▶ [SOURCE RECORDS]
######

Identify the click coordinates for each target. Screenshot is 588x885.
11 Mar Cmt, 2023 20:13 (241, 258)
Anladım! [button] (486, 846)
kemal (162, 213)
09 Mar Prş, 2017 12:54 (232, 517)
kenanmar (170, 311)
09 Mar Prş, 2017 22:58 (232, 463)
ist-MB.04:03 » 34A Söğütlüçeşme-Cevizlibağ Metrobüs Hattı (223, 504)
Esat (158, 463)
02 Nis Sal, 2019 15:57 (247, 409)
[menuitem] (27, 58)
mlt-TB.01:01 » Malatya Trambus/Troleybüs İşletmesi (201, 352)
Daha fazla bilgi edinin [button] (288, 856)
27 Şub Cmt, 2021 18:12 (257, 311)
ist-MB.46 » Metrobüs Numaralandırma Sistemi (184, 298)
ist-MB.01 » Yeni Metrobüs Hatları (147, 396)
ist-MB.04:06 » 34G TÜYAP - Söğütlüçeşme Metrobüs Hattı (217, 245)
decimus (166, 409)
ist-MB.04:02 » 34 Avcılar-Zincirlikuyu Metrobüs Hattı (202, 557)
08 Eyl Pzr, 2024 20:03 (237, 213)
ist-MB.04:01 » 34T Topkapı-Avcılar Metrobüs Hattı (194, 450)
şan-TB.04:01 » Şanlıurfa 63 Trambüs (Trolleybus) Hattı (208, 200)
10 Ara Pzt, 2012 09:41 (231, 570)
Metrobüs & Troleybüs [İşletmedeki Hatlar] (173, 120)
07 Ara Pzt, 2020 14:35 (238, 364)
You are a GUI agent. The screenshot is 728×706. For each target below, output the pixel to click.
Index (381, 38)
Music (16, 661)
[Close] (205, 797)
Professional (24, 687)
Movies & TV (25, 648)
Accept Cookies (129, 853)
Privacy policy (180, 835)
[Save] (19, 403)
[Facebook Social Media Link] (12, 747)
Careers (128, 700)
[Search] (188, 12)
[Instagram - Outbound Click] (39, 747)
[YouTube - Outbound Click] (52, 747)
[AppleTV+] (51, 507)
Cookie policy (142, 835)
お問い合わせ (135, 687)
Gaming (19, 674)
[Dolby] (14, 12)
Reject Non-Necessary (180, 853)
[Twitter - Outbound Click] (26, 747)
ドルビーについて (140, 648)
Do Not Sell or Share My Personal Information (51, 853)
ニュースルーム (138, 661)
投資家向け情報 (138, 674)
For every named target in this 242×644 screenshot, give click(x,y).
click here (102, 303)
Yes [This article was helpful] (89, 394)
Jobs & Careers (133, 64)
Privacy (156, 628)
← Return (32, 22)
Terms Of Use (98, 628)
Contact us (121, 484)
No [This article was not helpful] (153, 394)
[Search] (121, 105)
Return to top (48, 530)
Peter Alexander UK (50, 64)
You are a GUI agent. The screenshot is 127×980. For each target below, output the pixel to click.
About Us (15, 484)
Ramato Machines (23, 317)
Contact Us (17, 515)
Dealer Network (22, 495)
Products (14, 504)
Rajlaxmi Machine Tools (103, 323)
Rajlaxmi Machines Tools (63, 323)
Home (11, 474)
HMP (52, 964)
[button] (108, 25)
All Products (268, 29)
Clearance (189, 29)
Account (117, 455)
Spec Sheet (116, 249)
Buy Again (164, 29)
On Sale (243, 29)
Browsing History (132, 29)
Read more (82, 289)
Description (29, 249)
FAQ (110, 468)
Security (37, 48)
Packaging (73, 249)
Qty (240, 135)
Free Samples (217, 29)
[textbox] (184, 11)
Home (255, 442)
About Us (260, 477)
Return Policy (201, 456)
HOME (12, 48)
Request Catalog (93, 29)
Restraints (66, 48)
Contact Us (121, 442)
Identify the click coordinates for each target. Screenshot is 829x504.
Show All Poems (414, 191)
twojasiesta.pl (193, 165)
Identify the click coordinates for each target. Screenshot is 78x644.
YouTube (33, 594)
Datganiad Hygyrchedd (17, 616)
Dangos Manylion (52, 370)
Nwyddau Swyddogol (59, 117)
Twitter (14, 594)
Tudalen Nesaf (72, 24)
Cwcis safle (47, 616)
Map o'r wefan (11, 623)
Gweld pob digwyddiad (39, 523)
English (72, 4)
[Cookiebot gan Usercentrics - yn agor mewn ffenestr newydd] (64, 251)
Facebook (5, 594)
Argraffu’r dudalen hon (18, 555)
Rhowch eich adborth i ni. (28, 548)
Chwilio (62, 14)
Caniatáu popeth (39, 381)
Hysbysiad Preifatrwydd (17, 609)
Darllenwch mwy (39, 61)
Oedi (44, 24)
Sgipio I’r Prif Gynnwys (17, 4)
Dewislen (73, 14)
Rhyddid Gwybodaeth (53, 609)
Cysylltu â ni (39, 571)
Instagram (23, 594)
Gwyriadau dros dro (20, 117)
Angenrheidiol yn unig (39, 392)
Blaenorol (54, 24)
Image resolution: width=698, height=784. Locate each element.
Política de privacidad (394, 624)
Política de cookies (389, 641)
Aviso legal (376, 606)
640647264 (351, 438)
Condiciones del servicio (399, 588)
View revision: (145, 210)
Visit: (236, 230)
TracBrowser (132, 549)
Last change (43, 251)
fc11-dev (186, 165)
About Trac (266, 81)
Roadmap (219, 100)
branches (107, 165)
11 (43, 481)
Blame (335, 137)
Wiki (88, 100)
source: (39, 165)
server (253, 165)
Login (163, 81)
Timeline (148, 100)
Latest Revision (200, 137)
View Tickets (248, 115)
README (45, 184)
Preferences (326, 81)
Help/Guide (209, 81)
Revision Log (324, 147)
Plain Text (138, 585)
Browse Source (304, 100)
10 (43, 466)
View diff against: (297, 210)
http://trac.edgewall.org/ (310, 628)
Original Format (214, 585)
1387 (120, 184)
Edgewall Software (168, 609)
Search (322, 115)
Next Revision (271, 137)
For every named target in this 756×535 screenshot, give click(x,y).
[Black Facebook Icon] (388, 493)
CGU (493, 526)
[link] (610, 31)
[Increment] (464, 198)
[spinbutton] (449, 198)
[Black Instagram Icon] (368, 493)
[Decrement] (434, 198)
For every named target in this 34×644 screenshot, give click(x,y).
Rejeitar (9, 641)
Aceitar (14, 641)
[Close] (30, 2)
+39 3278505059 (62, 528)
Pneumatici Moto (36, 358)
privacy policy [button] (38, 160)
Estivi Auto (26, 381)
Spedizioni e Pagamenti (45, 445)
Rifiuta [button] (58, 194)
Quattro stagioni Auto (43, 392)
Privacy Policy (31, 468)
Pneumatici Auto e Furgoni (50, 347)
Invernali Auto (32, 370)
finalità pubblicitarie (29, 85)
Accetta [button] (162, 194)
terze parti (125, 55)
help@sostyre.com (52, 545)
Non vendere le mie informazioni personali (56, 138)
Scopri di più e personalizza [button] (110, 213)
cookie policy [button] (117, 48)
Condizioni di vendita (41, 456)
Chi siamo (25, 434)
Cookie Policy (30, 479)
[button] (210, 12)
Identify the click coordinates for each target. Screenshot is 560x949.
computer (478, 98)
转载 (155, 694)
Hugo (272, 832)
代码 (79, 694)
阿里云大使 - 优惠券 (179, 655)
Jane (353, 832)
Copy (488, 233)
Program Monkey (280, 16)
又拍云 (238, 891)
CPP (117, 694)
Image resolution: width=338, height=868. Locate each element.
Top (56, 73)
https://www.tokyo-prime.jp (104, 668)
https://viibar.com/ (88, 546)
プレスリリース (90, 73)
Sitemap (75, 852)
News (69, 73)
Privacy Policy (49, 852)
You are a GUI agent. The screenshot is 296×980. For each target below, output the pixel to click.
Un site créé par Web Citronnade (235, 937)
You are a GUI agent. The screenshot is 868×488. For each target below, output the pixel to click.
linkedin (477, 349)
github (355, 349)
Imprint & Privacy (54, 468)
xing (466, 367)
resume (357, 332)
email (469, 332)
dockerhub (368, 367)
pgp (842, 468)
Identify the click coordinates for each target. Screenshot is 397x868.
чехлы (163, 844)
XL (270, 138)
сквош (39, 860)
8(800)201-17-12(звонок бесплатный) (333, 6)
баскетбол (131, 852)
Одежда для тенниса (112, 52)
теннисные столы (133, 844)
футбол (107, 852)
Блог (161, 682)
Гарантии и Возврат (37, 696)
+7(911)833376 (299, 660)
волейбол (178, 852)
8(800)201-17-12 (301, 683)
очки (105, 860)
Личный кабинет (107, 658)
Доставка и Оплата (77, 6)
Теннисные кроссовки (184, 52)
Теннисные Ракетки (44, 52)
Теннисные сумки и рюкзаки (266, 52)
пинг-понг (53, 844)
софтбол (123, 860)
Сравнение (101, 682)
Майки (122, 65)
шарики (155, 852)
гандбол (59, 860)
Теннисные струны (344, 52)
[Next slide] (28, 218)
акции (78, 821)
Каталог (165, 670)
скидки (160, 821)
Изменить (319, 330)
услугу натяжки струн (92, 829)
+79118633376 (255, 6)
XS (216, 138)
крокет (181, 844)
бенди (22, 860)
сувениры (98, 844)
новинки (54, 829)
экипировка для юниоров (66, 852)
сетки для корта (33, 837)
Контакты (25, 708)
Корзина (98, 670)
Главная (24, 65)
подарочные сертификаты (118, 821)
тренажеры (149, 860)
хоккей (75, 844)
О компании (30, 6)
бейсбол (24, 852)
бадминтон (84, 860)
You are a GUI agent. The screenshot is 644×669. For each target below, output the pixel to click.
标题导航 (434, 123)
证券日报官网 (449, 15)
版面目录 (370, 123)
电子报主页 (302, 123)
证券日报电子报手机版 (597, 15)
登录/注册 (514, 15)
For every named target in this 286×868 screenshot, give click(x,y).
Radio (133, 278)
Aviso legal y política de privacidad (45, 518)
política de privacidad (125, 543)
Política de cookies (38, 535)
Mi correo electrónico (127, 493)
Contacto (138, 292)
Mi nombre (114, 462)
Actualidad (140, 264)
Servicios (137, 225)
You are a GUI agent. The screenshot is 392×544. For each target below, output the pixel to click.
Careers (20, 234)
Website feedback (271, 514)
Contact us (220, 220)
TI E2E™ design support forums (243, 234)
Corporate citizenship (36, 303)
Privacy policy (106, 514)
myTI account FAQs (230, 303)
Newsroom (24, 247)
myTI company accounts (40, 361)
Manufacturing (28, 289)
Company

######

▶ [INSTRUCTION]
Convert the lines above, from the line containing "экипировка для юниоров (66, 852)" through the line containing "Servicios (137, 225)", into a JSON list of strings with one string per line, leaving out any blank lines.

▶ [RESULT]
[
  "экипировка для юниоров (66, 852)",
  "сетки для корта (33, 837)",
  "Контакты (25, 708)",
  "Корзина (98, 670)",
  "Главная (24, 65)",
  "подарочные сертификаты (118, 821)",
  "тренажеры (149, 860)",
  "хоккей (75, 844)",
  "О компании (30, 6)",
  "бейсбол (24, 852)",
  "бадминтон (84, 860)",
  "You are a GUI agent. The screenshot is 644×669. For each target below, output the pixel to click.",
  "标题导航 (434, 123)",
  "证券日报官网 (449, 15)",
  "版面目录 (370, 123)",
  "电子报主页 (302, 123)",
  "证券日报电子报手机版 (597, 15)",
  "登录/注册 (514, 15)",
  "For every named target in this 286×868 screenshot, give click(x,y).",
  "Radio (133, 278)",
  "Aviso legal y política de privacidad (45, 518)",
  "política de privacidad (125, 543)",
  "Política de cookies (38, 535)",
  "Mi correo electrónico (127, 493)",
  "Contacto (138, 292)",
  "Mi nombre (114, 462)",
  "Actualidad (140, 264)",
  "Servicios (137, 225)"
]